# WHAT IS EXPECTED
From the entries below, return exactly the lines beginning at the one that contains "Task: Click the 父组件 h1 heading text" and ending at the one that contains "986x475 pixels.", both of them included, and only those lines.

# GIVEN INFORMATION
——————————
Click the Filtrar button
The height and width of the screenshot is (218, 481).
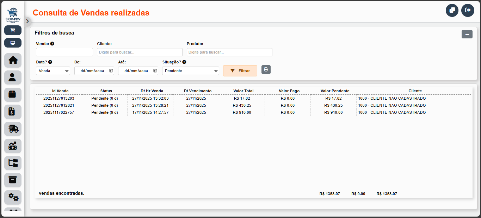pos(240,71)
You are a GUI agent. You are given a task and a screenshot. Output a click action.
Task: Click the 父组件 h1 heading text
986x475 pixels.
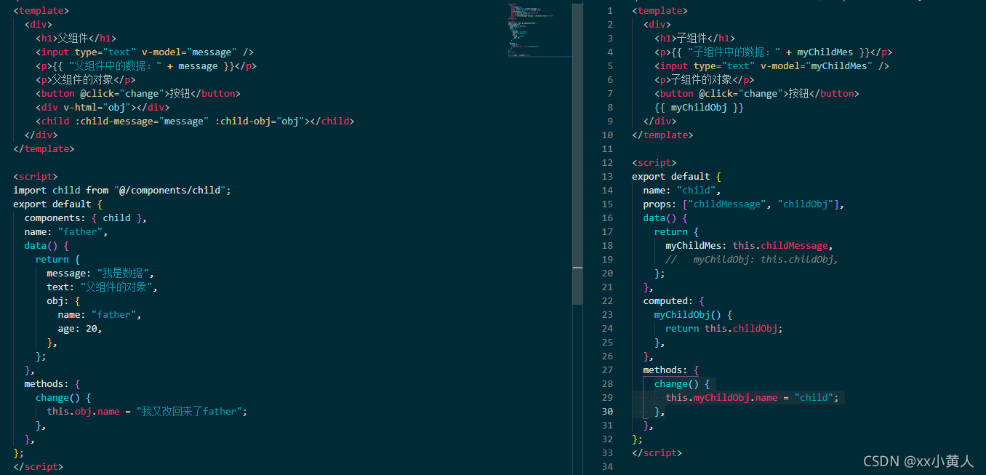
——————————
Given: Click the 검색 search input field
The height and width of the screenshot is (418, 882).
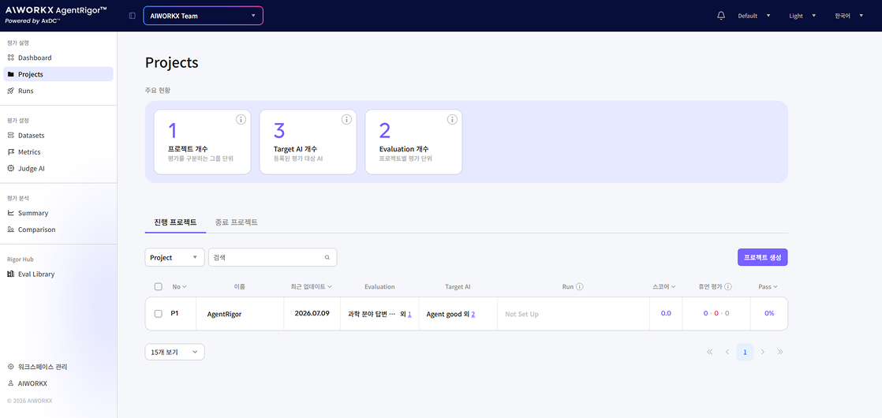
——————————
# TASK OUTPUT
Task: Click the 父组件 h1 heading text
986x475 pixels.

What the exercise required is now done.